[Collected data]
+ + +
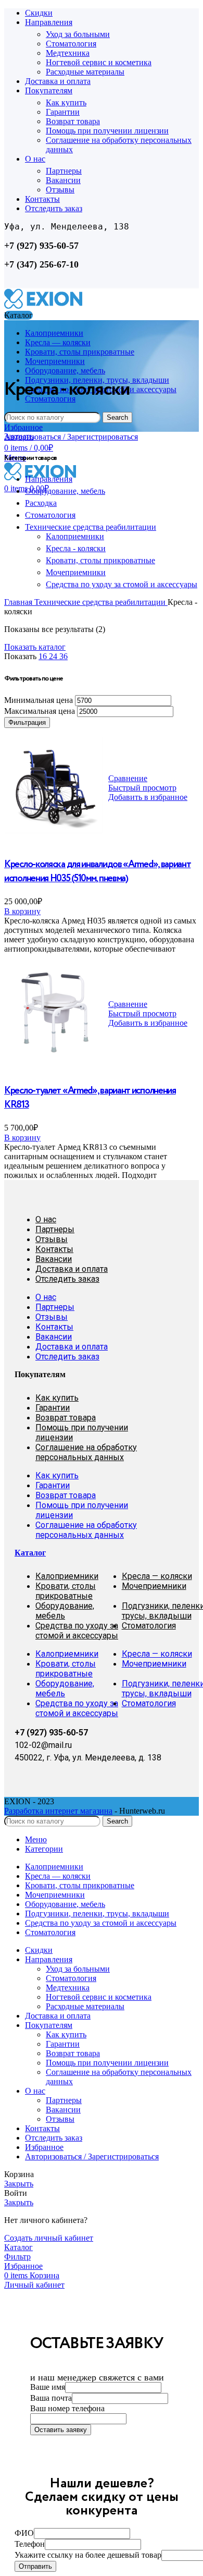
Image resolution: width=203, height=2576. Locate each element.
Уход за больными (78, 34)
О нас (45, 1219)
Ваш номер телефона (67, 2408)
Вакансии (63, 180)
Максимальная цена (39, 711)
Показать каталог (35, 646)
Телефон (30, 2543)
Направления (48, 479)
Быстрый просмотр (142, 787)
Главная (19, 602)
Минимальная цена (38, 700)
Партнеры (64, 170)
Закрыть (18, 436)
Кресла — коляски (157, 1576)
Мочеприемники (76, 572)
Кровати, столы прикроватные (100, 560)
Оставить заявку (60, 2430)
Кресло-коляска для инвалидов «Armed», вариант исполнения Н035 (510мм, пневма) (97, 871)
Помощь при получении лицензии (107, 130)
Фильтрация (27, 722)
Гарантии (63, 111)
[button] (22, 911)
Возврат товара (73, 121)
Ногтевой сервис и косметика (98, 62)
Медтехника (68, 52)
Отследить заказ (67, 1279)
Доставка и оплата (71, 1269)
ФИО (24, 2533)
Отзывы (60, 189)
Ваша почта (51, 2397)
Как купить (66, 102)
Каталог (30, 1552)
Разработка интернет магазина (58, 1810)
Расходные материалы (85, 71)
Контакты (54, 1249)
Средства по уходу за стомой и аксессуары (121, 584)
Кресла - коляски (76, 548)
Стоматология (71, 43)
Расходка (41, 503)
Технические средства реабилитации (90, 527)
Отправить (35, 2566)
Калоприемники (75, 536)
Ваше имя (47, 2387)
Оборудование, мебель (65, 491)
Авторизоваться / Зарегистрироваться (92, 2156)
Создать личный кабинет (48, 2237)
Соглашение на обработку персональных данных (86, 1452)
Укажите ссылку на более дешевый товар (88, 2554)
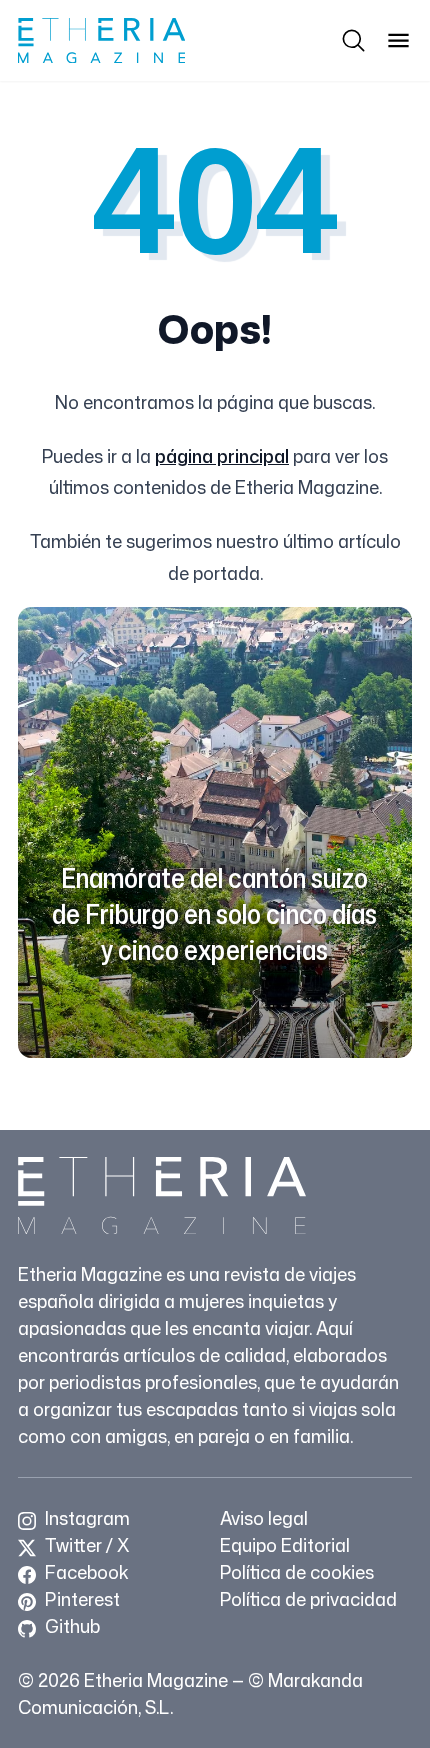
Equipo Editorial (285, 1545)
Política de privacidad (308, 1599)
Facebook (84, 1572)
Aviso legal (264, 1518)
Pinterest (80, 1599)
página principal (222, 456)
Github (70, 1626)
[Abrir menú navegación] (398, 40)
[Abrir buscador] (353, 40)
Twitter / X (85, 1545)
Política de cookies (297, 1572)
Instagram (85, 1518)
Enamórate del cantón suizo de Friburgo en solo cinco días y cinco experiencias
+ + +
### Required action
Would you mind repeating the records above exactly, without the pictures?

### Exercise result
Image resolution: width=203, height=2576. Locate each element.
Уход за больными (78, 34)
О нас (45, 1219)
Ваш номер телефона (67, 2408)
Вакансии (63, 180)
Максимальная цена (39, 711)
Показать каталог (35, 646)
Телефон (30, 2543)
Направления (48, 479)
Быстрый просмотр (142, 787)
Главная (19, 602)
Минимальная цена (38, 700)
Партнеры (64, 170)
Закрыть (18, 436)
Кресла — коляски (157, 1576)
Мочеприемники (76, 572)
Кровати, столы прикроватные (100, 560)
Оставить заявку (60, 2430)
Кресло-коляска для инвалидов «Armed», вариант исполнения Н035 (510мм, пневма) (97, 871)
Помощь при получении лицензии (107, 130)
Фильтрация (27, 722)
Гарантии (63, 111)
[button] (22, 911)
Возврат товара (73, 121)
Ногтевой сервис и косметика (98, 62)
Медтехника (68, 52)
Отследить заказ (67, 1279)
Доставка и оплата (71, 1269)
ФИО (24, 2533)
Отзывы (60, 189)
Ваша почта (51, 2397)
Как купить (66, 102)
Каталог (30, 1552)
Разработка интернет магазина (58, 1810)
Расходные материалы (85, 71)
Контакты (54, 1249)
Средства по уходу за стомой и аксессуары (121, 584)
Кресла - коляски (76, 548)
Стоматология (71, 43)
Расходка (41, 503)
Технические средства реабилитации (90, 527)
Отправить (35, 2566)
Калоприемники (75, 536)
Ваше имя (47, 2387)
Оборудование, мебель (65, 491)
Авторизоваться / Зарегистрироваться (92, 2156)
Создать личный кабинет (48, 2237)
Соглашение на обработку персональных данных (86, 1452)
Укажите ссылку на более дешевый товар (88, 2554)
Equipo Editorial (285, 1545)
Política de privacidad (308, 1599)
Facebook (84, 1572)
Aviso legal (264, 1518)
Pinterest (80, 1599)
página principal (222, 456)
Github (70, 1626)
[Abrir menú navegación] (398, 40)
[Abrir buscador] (353, 40)
Twitter / X (85, 1545)
Política de cookies (297, 1572)
Instagram (85, 1518)
Enamórate del cantón suizo de Friburgo en solo cinco días y cinco experiencias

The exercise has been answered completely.